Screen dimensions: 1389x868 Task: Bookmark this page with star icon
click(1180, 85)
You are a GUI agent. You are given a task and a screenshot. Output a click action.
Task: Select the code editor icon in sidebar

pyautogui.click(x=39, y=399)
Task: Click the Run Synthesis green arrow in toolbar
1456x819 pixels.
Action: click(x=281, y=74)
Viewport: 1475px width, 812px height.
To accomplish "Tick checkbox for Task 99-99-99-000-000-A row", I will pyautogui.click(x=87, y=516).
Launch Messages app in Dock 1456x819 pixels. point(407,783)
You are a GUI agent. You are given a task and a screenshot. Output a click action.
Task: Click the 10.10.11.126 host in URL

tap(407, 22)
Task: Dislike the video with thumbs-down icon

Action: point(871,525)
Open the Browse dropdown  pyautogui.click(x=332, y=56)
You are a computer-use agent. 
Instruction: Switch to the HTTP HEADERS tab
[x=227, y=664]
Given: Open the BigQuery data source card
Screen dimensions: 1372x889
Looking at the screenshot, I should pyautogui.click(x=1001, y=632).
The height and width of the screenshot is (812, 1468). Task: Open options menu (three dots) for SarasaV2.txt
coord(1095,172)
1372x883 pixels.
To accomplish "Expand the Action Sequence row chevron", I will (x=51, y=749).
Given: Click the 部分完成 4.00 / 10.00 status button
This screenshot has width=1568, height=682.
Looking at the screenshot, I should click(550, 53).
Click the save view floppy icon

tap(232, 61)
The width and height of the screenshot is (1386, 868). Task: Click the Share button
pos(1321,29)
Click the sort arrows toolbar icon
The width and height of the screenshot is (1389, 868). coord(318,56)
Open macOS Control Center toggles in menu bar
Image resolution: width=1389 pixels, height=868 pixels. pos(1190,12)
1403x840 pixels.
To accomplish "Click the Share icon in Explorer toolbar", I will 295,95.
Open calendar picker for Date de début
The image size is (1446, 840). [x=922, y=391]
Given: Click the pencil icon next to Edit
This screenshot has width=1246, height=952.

========

■ Work order: How many lines in the entries above hold the word "will"? Reply with the number by itself.

■ Result of this task: 3